When we participate in the cultural myth that weakness is not an option then we end up trying to earn our salvation through our own strength. And so we reduce Christianity and faith to a set of rules to be followed because we want to believe that if we just try hard enough and follow the rules well enough and check off all the right boxes we can earn our way into heaven without anybody else’s help. But that’s simply not the case.
David knew that in his weakness, God was strong. In 2 Samuel 3 he says it bluntly. In 2 Samuel 5 he not once but twice asks God what he should do about fighting the Philistines and trusts God to go before him. He didn’t trust his own ability and his own might. He trusted in God’s. See, David grasped a core truth – one that has given God’s people hope and strength for centuries and continues to do so today. That truth is: we are not strong enough to do it on our own, but in our weakness God is strong. The apostle Paul went so far as to say, “I boast in my weakness…for when I am weak then I am strong.”

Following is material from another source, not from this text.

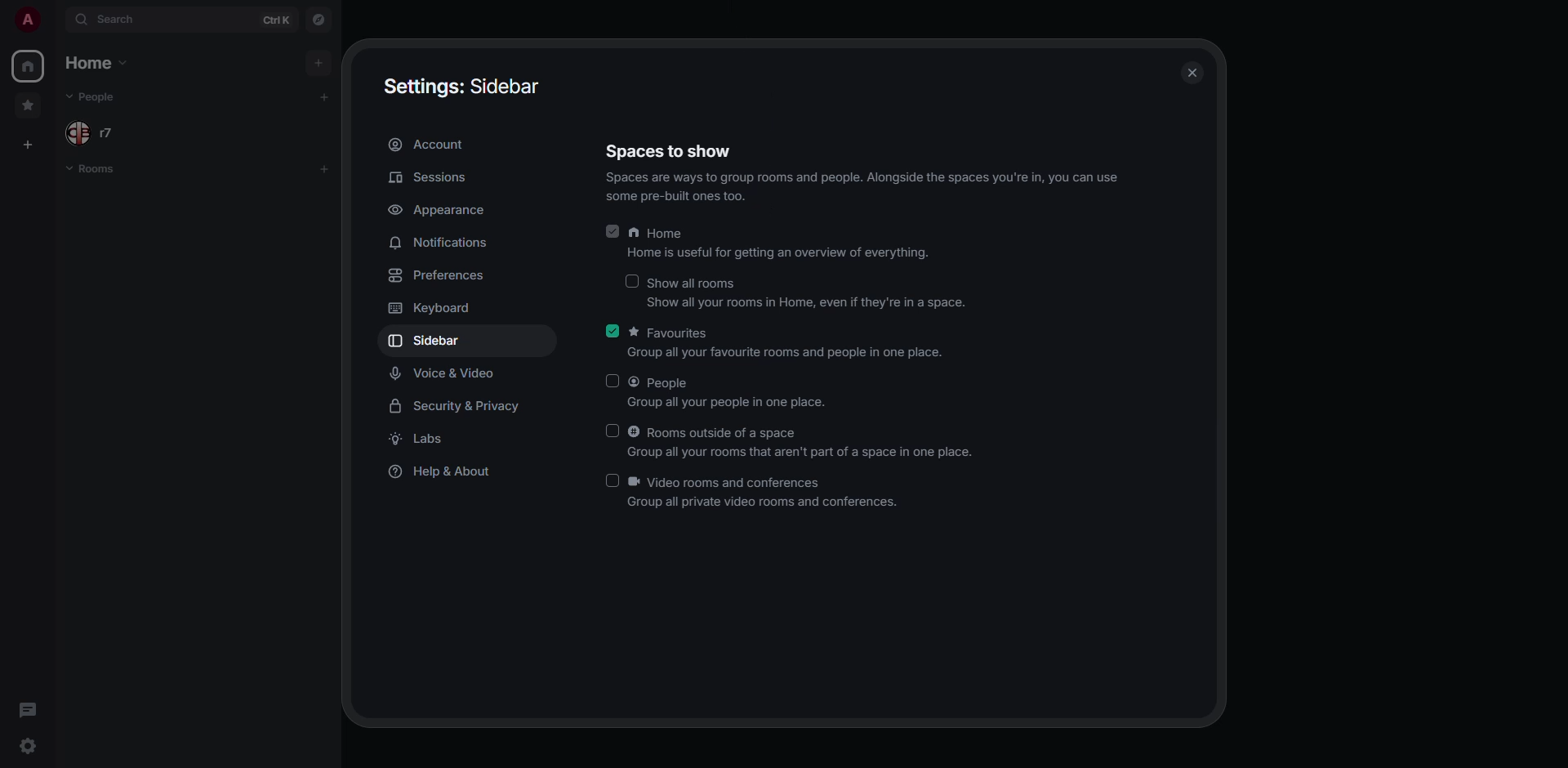 The height and width of the screenshot is (768, 1568). What do you see at coordinates (446, 373) in the screenshot?
I see `voice & video` at bounding box center [446, 373].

We live in a dark and broken world that we cannot overcome on our own. We don’t have the strength to avoid the death and eternal separation from God that we all deserve. But God invites us to confess our weakness and allow him to be strong. He invites us to meet him at the cross – once the ultimate symbol of weakness and death – transformed by God’s power and Christ’s death and resurrection into the greatest symbol of victory and life and hope the world has ever known. We are destined for death, but he is mighty to save!
I encourage you to follow the example of David today. I encourage you to reject the cultural myth that weakness is not an option. Be weak, because your weakness is precisely the place where God is strong!
PRAY: Simply admit your weakness to God today. Then thank him for being strong, and thank him for the cross.